Sebuah Dedikasi Wawancara Kapten Kami

(Hanoi, 2019) Oleh : Danil Suhada

69 tahun lalu. Ntah dari mana idenya. Seorang pewarta Deli itu, yang pernah mengecap kehidupan luar negeri, kemudian memimpin sebuah redaksi. 4 tahun mendalami jurnalistik di Berlin, sesekali singgah ke Nederland untuk ngopi-ngopi bersama aktivis-aktivis PARI. Adalah Adi Negoro, pemuda yang sering dititipkan risalah-risalah Tan Malaka untuk disebarluaskan di Indonesia.

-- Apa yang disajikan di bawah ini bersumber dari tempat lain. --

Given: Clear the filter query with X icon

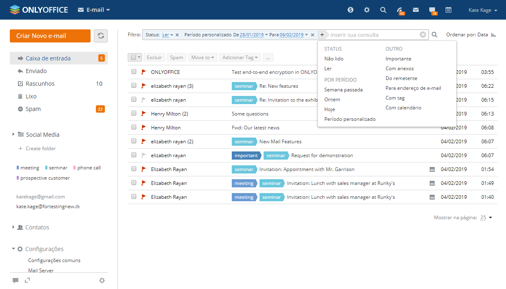Looking at the screenshot, I should pos(423,35).
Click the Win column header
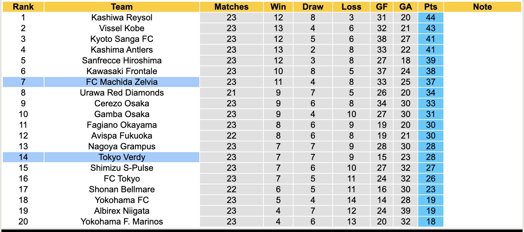The image size is (524, 232). [278, 7]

Iya, Adi Negoro adalah salah satu tokoh yang memungut semangat kebersamaan, ikut mendirikan sesuatu yang menjadi kebanggaan kita bersama dan warisan yang harus kita jaga dengan sepakbola sebagai medianya. PSMS Medan.Punya semangat pemberontakan sejak embrio, berdiri diatas kritik itu sudah menjadi fundamentalnya. Ide yang mahal yang ntah dari mana datangnya.

Kalau saja ide itu tak ada sebelumnya, pastilah kecintaan ini tak pernah larut terlalu jauh. PSMS lebih  dari sekedar sebuah klub, yang setiap laganya adalah pesta, setiap pertemuan kita begitu istimewa. Dalam satu hari wawancara ini mungkin tak pernah ada.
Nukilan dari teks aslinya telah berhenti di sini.